No Dia do Trabalhador, 1º de maio, centrais sindicais de todo o Brasil se mobilizam em atos descentralizados para reivindicar o fim da escala 6×1, principal bandeira da mobilização nacional. A medida é vista como crucial para assegurar maior qualidade de vida e um melhor equilíbrio entre o trabalho e a vida pessoal dos trabalhadores, impulsionando a pauta para o centro do debate legislativo e social.
Tramitação no Congresso e Impactos Debatidos
Atualmente, diversas propostas para o fim da escala 6×1 encontram-se em tramitação no Congresso Nacional. O presidente Luiz Inácio Lula da Silva, por exemplo, encaminhou um projeto de lei (PL) com urgência constitucional, visando não apenas eliminar essa escala, mas também reduzir a jornada de trabalho de 44 para 40 horas semanais, demonstrando o alinhamento governamental com as reivindicações populares.
Contudo, o debate sobre as implicações dessa mudança é complexo. Estudos divergem significativamente sobre os potenciais impactos no Produto Interno Bruto (PIB) e na inflação, refletindo a cautela necessária para uma transição econômica sustentável. Além disso, o ministro Luiz Marinho enfatizou que o tema do fim da escala 6×1 será amplamente debatido por meio de uma Proposta de Emenda à Constituição (PEC), o que indica a profundidade e a abrangência da discussão no Legislativo.
Atos Descentralizados Marcam o 1º de Maio em São Paulo
Apesar da mobilização ocorrer em todo o país, a capital paulista se destaca como um dos principais palcos dos atos do 1º de Maio. Sem a tradicional concentração na Avenida Paulista, devido a eventos previamente agendados, as centrais sindicais planejaram ocupar outros espaços de grande relevância, buscando ampliar o diálogo e a visibilidade das pautas para diferentes setores da população. Essa estratégia descentralizada visa otimizar o alcance e a interação com os trabalhadores em suas respectivas regiões.
Central Única dos Trabalhadores (CUT)
A CUT inicia sua programação com ações políticas, culturais e de prestação de serviços a partir das 14h, no Paço Municipal de São Bernardo. Com o lema “Nossa luta transforma vidas”, a central busca fortalecer a organização da classe trabalhadora nos territórios. A ideia é levar para bairros e municípios, em parceria com sindicatos locais, iniciativas que combinem cidadania, cultura e mobilização social, ampliando o diálogo com a população da Grande São Paulo, interior e litoral.
Entre as pautas urgentes defendidas pela CUT neste 1º de Maio, destacam-se a redução da jornada de trabalho sem corte salarial, o combate ao feminicídio, o enfrentamento à pejotização e o fortalecimento das negociações coletivas.
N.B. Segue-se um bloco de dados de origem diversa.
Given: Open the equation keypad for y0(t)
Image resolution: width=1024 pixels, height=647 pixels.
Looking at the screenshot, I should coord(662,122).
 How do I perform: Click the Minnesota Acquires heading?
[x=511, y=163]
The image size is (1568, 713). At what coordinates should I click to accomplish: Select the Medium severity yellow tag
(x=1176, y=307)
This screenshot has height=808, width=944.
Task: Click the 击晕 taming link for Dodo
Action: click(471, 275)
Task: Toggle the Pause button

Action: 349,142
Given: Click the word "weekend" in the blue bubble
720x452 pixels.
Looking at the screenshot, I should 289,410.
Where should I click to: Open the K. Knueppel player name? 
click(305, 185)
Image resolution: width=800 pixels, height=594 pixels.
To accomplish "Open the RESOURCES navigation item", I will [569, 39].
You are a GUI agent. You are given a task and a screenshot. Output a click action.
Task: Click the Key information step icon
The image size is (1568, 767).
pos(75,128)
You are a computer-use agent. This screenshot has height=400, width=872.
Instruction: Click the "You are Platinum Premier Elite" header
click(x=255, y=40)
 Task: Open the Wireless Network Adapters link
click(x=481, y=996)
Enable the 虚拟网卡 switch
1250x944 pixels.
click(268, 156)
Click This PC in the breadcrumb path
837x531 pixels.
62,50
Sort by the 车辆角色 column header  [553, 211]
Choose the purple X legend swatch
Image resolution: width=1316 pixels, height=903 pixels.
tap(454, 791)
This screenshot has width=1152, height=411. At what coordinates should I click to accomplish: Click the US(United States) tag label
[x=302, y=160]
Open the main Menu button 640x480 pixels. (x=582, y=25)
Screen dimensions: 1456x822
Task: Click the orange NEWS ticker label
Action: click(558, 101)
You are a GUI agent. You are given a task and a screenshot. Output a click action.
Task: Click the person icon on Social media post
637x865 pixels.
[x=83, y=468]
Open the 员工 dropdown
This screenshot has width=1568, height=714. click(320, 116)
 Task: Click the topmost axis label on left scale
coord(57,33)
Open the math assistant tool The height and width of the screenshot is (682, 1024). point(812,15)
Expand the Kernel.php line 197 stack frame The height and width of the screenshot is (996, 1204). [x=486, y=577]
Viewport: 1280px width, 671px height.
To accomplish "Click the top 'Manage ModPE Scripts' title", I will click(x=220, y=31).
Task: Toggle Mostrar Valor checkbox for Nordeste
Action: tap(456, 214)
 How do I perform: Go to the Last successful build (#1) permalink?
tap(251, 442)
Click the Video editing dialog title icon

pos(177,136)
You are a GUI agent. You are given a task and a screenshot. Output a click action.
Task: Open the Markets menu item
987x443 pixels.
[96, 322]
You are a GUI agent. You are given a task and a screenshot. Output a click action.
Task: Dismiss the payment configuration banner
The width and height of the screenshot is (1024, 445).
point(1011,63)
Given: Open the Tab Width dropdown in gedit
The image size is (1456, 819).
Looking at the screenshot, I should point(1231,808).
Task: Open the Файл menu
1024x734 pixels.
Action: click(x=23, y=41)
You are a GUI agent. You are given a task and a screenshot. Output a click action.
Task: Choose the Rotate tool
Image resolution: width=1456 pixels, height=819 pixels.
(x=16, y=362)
A central também luta pela garantia de direitos para os servidores públicos e contra a reforma administrativa e as privatizações, vistas como ameaças aos serviços essenciais e à igualdade. Artistas como Gloria Groove e MC IG enriquecem a programação cultural.
Central dos Trabalhadores e Trabalhadoras do Brasil (CTB)
A CTB organiza sua concentração na Praça Franklin Roosevelt, a partir das 9h. Conforme a central, o 1º de Maio deste ano transcende a mera celebração simbólica, posicionando-se como um espaço vital de pressão social por transformações concretas. Assim, a pauta da CTB enfatiza o combate à precarização do trabalho, a necessidade de políticas públicas robustas para fortalecer a economia e a defesa intransigente de direitos básicos que assegurem dignidade à população trabalhadora.
União Geral dos Trabalhadores (UGT)
A UGT marcará a data com o lançamento da 12ª edição da Expo Paulista, um evento comemorativo na Avenida Paulista. A exposição, intitulada “Isto É Conquista: Lutas e Vitórias do Trabalhador Brasileiro”, contará com 30 painéis criados pelo estilista mineiro Ronaldo Fraga, oferecendo uma reflexão visual profunda sobre o universo do trabalho e suas constantes transformações. Considerada a maior exposição a céu aberto da América Latina, a mostra estará disponível até 31 de maio e a cerimônia de abertura será às 9h no Blue Note.
Central dos Sindicatos Brasileiros (CSB)
Por sua vez, a CSB optou por realizar seus atos em diversas cidades do estado de São Paulo, abrangendo locais como Araçatuba, Itatiba, Ribeirão Preto e Osasco. Esta estratégia, segundo a central, possibilita que sindicatos, federações e confederações organizem eventos em seus bairros e regiões de atuação, ampliando a visibilidade das reivindicações e fomentando um contato mais direto com os trabalhadores, o que fortalece a mobilização das bases em todo o estado.